You’ve got to stay as grounded as possible  (We are an adult, grown-up person.  Who the fuck is going to ground Us?)

— emotional trouble could arise if you get too crazy. (We’ll take “Ships That Have Already Sailed” for $500, Alex.)

Take deep breaths, (Can We take them from other people?)

get some exercise or just have a long talk with someone who knows you really well.  (Hmmm…exercise…or talking…decisions, decisions…)

New beginnings aren’t just your sign’s specialty, they’re your very favorite state of affairs too. (Much like raindrops on rowhomes and whiskeyed-up kittens.)

Happily, (You know, if you stare at “happily” for a while, it’s a very strange word.  Also, crappily.  Which Micro$oft Weird™ would have Us believe is NOT a word.   But We would beg to differ.  Well, not, perhaps, so much “beg”, as just differ, without asking any permission whatsoever.  Because it’s much easier to ask for forgiveness than persimmons.  Because who the hell ever has any persimmons?)

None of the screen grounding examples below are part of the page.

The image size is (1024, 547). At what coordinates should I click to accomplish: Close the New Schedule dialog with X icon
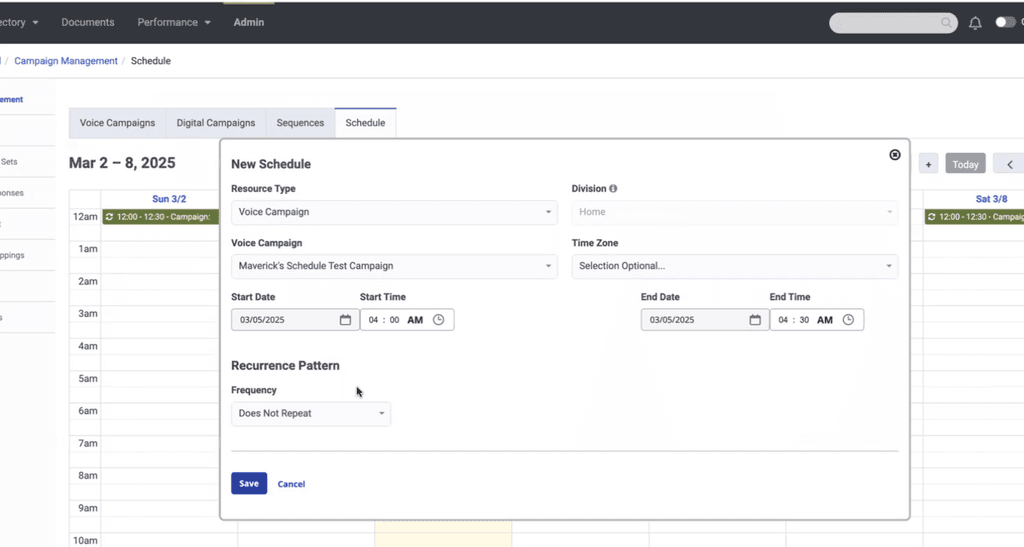pyautogui.click(x=895, y=155)
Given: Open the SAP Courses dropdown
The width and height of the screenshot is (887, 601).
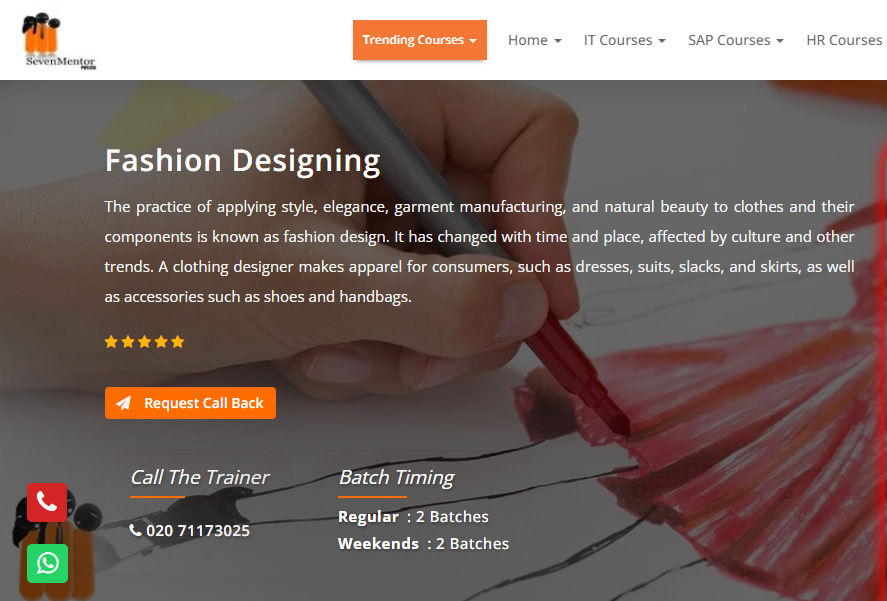Looking at the screenshot, I should click(735, 40).
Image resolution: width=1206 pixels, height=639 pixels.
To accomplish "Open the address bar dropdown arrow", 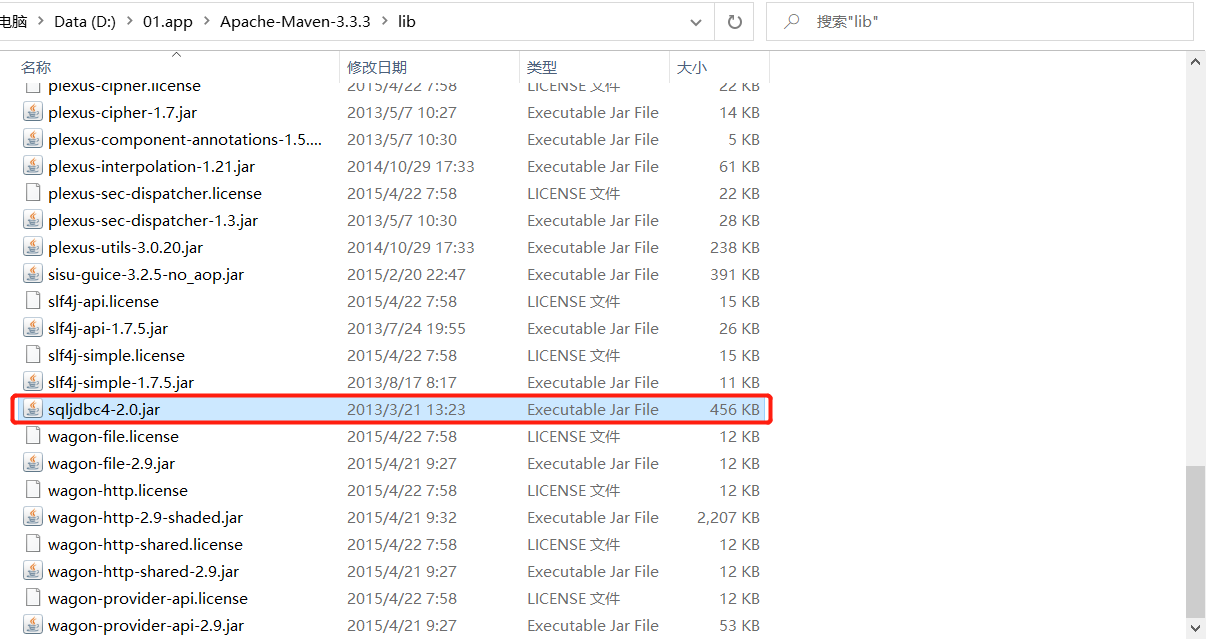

(More evidence of that stroke We had the other day.)

that’s exactly what’s on the agenda right now, thanks to an impending career offer that can only be called sweet. (Are We back to prostitution then?)

It may be so sweet, in fact, that you’ll be tempted to jump on it right away.  (Apparently so.)

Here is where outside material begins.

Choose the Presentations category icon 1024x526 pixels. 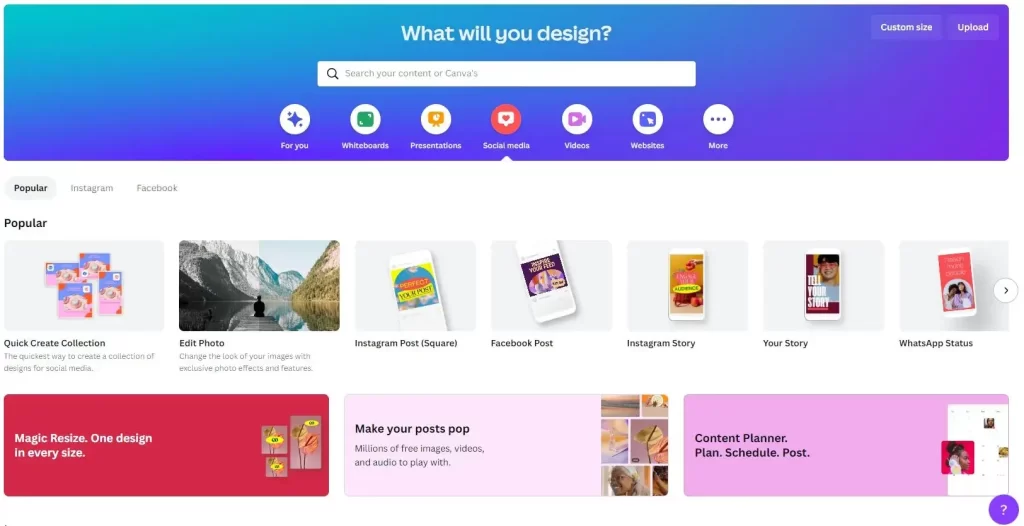436,119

Moving quickly might not be a bad idea, but taking time to check out the details first via a trusted, knowledgeable friend can’t hurt. (If We had a trusted, knowledgeable friend, whyeverthefuck would We be listening to YOU?)

Channel your ambitious, maybe even aggressive, energy into work today, instead of your love life.  (Ryan. Phillippe’s. Nightstick.  Just sayin’.)

After all, romance isn’t about what you’re after — it’s about taking chances, exploring and keeping an open heart. (Is it just Us, or was that last part a description of cardio-pulmonary bypass surgery?)

Namaste, MotherFuckers.

In gaseousness,

Starzina Starfish-Browne

(Your Your-O-Scopes:

(Meanwhile, why We didn’t think of this sooner, We’ve got no idea, but better laid than necking, as they say (and how right they are!).  For real live actual ass(tromlaogical) ho(roscopular) advice, please visit Our good friend AstroGeek here:  Our Own epistular musings are of use to you only insofar as making you feel better by comparison, but he will give you actual pertinent advice for your very own lives, based on upon the positions and transitations of all manner of planets, planetoids, asteroids, Altoids™, hemorrhoids, and other heavenly flotsam, jetsam, and Jetsons.  Plus, he knows all about Uranus!)


Starzina Starfish-Browne was born in the wagon of a traveling show…well, okay, not really. She was actually born in Lowake, Texas, the daughter of a beautician and either a garage mechanic or the town mailman. At sixteen, she escaped her humble beginnings by running off with Doctor Browne’s Traveling Medicine Show and, more to the point, Doctor Browne. Following the dissolution of this unfortunate entanglement (Doctor Browne was a Virgo and Starzina is, of course, an Aries), which produced a daughter, Starzina entered a contest in Soap Opera Digest and won a scholarship to Oxford (yes, in ENGLAND), where she earned her doctorate in the newly-created dual major of Astrology and Human Sexuality. There is absolutely NO TRUTH to the rumor that Starzina’s second daughter has Royal blood, despite tabloid photographs allegedly depicting her cavorting on the Italian Riviera with Princes William and Harry, clad only in Prussian helmets and armbands of questionable taste. Starzina currently resides with her daughters in Philadelphia, the City That Loves You (On Your) Back, where she enjoys Double Coupon Day at the local SuperCruise and “encouraging” the coxswain of the Penn rowing team.